When asked whether they would ever go back to using a drummer, Ogle immediately said “no”. Saunders added “It leaves more room for the vocals. We’re able to hear each other sing and play better. We’re enjoying the three piece for sure.” Saunders describes their sound as “an acoustic power trio”.
They recorded a live album at The Red Bar as a four piece with Reinlie on drums that hasn’t been released. About the album, Saunders said “Since we’ve gone to the three piece, we need to redefine what we do and what we sound like. I think there will be an evolution of us going back into the studio, creating and writing and saying this is Dread Clampitt, new and fresh.”
The trio plays mostly here in Florida’s Panhandle and the southeast region of the United States.
“I feel like we have made it ‘cause I get to do this for a living,” said Ogle. “In terms of having a zillion dollars in the bank, going on tour and not being around the place I live and love, and being away from my family – that doesn’t really appeal as much to me now as it did when I was younger.”
“We want to live and enjoy ourselves and raise our families and not kill ourselves,” Saunders said. “The first year we were a band, it was seven days a week. We played sometimes three times on Saturday, and twice on Sunday and I didn’t go to the beach once. Now, there’s so much work that comes to us here that it’s got to be worth our while to leave. We’ve got a little golden nest. It’s a blessing for us to be able to do this.”

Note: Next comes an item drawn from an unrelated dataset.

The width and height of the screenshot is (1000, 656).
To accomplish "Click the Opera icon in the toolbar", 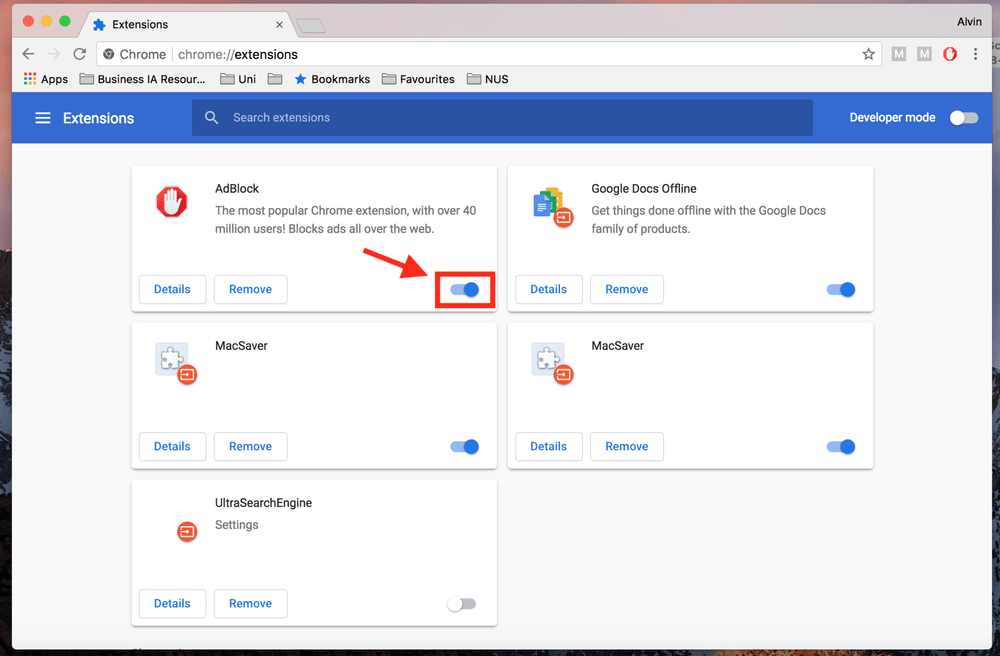I will [949, 54].
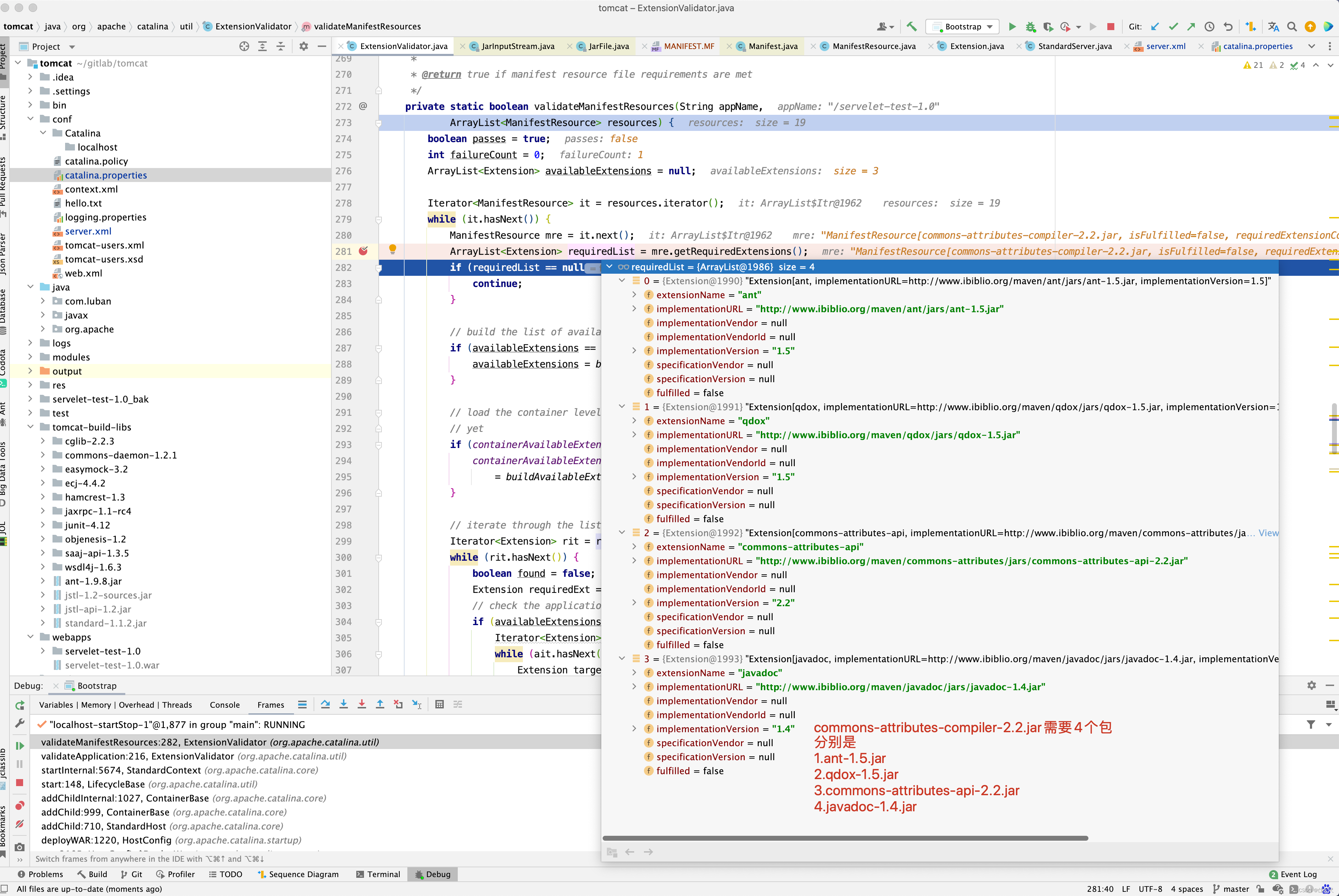This screenshot has height=896, width=1339.
Task: Toggle the breakpoint on line 281
Action: coord(363,251)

Although the band attracts quite a few tourists to their shows, most of their following is local to Walton County. They do cover songs like the old traditional St. James Infirmary Blues, a song based on an 18th century English folk song first done in America by Louis Armstrong in 1928. They do other Blues, Bluegrass, Rock, and Country standards mixed in with their originals.
They’ve made three studio albums, Dread Clampitt, Geaux Juice, and Learning to Live, and a live album titled Wrack and Ruin. Their DVD, Back from the Dread, chronicles the challenges of playing music on their own terms.
One of their wow moments was “Before we came out with the first album, we did a gig here (Red Bar) on a Sunday and people were singing the words to our songs. I thought that was really awesome,” said Saunders. “Another time was when we played a Father’s Day where we sold a bunch of CDs. We had people come back to us and say that’s my son’s favorite album, that’s my father’s favorite album, and that’s my grandfather’s favorite album. It was like a generational thing. It was really warm to hear people say that our music appealed to 5 year olds and 75 year olds.”
No matter what your age or musical preference, chances are Dread Clampitt has you covered. The thing I came away with on that particular Sunday was that this ‘band of brothers’ are just plain good folks playing music that makes you feel good; and they do it very well.